SPF 是一个非常有效的反垃圾邮件方案，其在 SMTP 握手通信的时候就进行检查，而不是在收完信后才检查，这样可以减少带宽的消耗。

通过检查 SPF 记录，可以把绝大多数冒充大型邮件运营商的垃圾邮件直接拦截。据统计，可以减少垃圾邮件 10% 。随着使用 SPF 方案的用户越来越多，效果会越来越好。微软的反垃圾邮件 SenderID方案和SPF方案相类似，建议可以结合使用。

　　减少无效过滤

　　反垃圾邮件系统占用大量系统资源，一封信要经过7至8道不同方案的分析过滤拦截。所以，如何减少无效过滤也非常关键。

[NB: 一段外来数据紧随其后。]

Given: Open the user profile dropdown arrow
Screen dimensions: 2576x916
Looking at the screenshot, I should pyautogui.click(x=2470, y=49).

　　对大于200K的邮件不进行任何分析过滤处理。由于垃圾邮件发送商要在短时间内发送成百上千万封的邮件，所以，过大的邮件会占用大量的带宽，使发送速度减慢。

　　经我们统计，绝大多数垃圾邮件都是小于100K的，所以设置200K是一个比较合适的参数。

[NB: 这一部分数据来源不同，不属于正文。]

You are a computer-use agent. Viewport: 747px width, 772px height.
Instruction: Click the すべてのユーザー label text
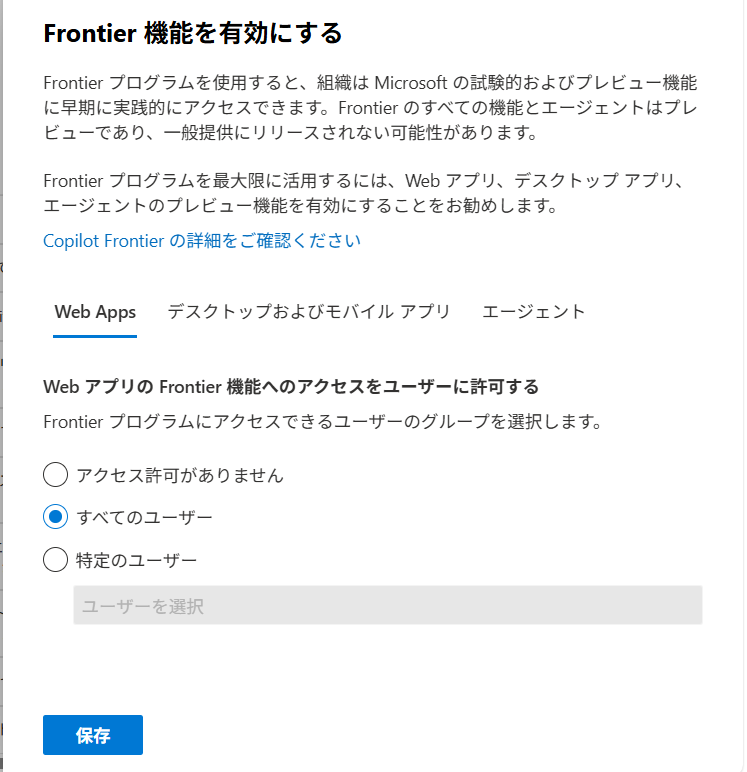pos(144,517)
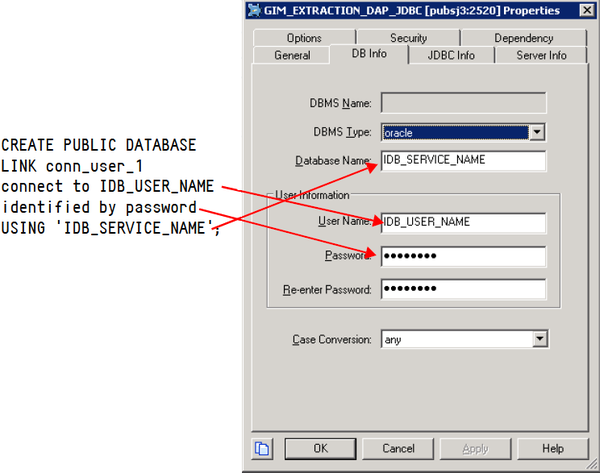Screen dimensions: 600x473
Task: Click the Help button
Action: pos(553,448)
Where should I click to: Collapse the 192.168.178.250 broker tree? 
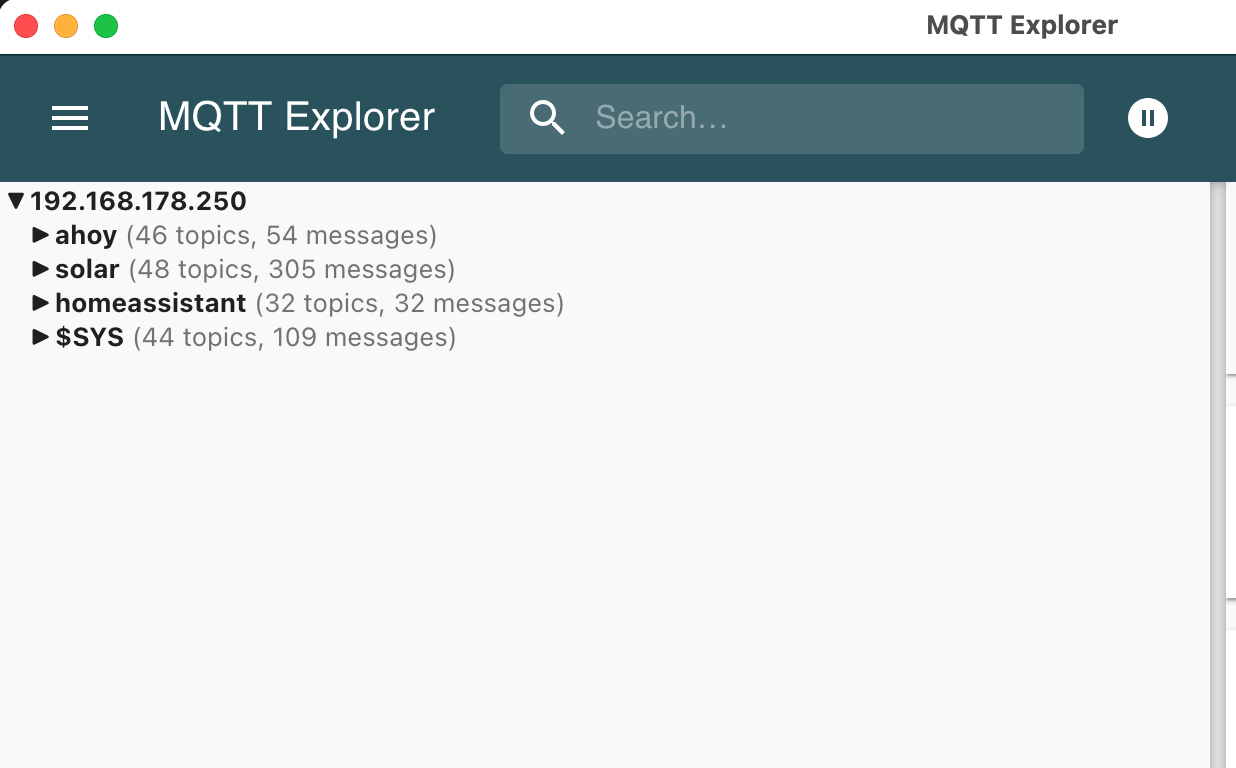14,200
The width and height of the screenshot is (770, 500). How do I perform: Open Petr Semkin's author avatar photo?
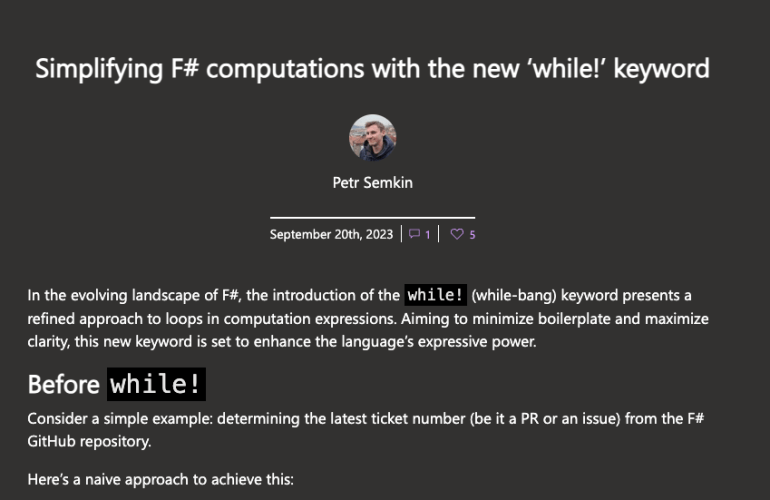coord(372,138)
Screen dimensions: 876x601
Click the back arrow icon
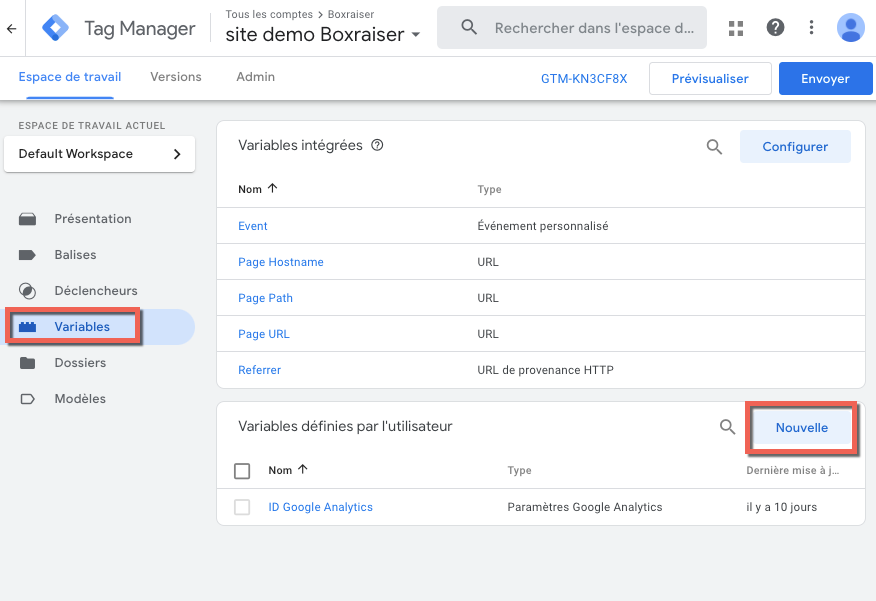11,28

　　一些通过群发软件发送的垃圾邮件有时会在邮件头中的X-mailer项标明群发软件的名称，例如JiXing、Jp-GroupMailer、Jpfree。可以在系统中设置过滤条件，如果X-Mailer包含有那些群发软件的名称的邮件，可以判断为垃圾邮件，直接删除即可。